**Document passage**
************

Deep Genre: Taking the Thriller Beyond Cheap Thrills—Author Barbara Kyle

Last week author and story coach Barbara Kyle sent me a supportive email about my novel, Eating Bull, and the uphill publishing battle it’s faced given the controversial subject matter (obesity and the food industry’s role in it). She mentioned she’d written an article on “Deep Genre”: thrillers that dive into complex themes. Since that concept is right up Eating Bull’s alley, it made for a perfect—and rare—guest post for my blog. Take it away, Barbara…

Mikhail Petgrave

Deep Genre: Taking the Thriller Beyond Cheap Thrills

by Barbara Kyle

It’s often said that a good thriller is like a roller coaster ride. That’s true enough. The genre is about high stakes, countdowns, and suspense, and every good thriller delivers this kind of excitement. But the best thrillers deliver more – an exciting story that also explores complex themes. This kind of story has something important to say about our world. It takes the reader away from the amusement park and sends them on a voyage – an exhilarating journey into a different way of thinking.

Call it Deep Genre.

I believe that popular fiction delivers the best way to truly understand crucial issues of our time, because we see those issues brought to life by characters we care deeply about, characters thrown into terrible dilemmas where they are forced to take risks and make choices. Characters who illuminate the gripping question we readers end up asking ourselves: If I were in that situation, what would I do? That’s the job of Deep Genre.

************

**Data shown**
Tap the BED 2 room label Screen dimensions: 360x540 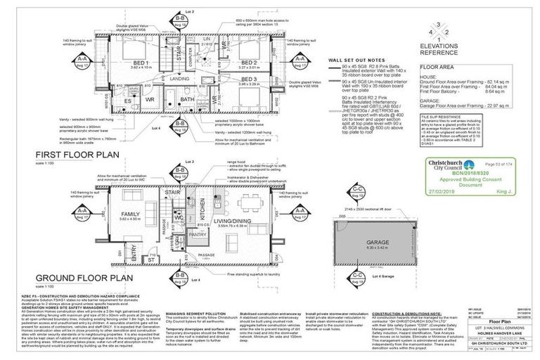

************

**Work instructions**
Reproduce, word for word, the part of the Deep Genre guest post from "I believe that" to "of Deep Genre.".

**Problem solution**
I believe that popular fiction delivers the best way to truly understand crucial issues of our time, because we see those issues brought to life by characters we care deeply about, characters thrown into terrible dilemmas where they are forced to take risks and make choices. Characters who illuminate the gripping question we readers end up asking ourselves: If I were in that situation, what would I do? That’s the job of Deep Genre.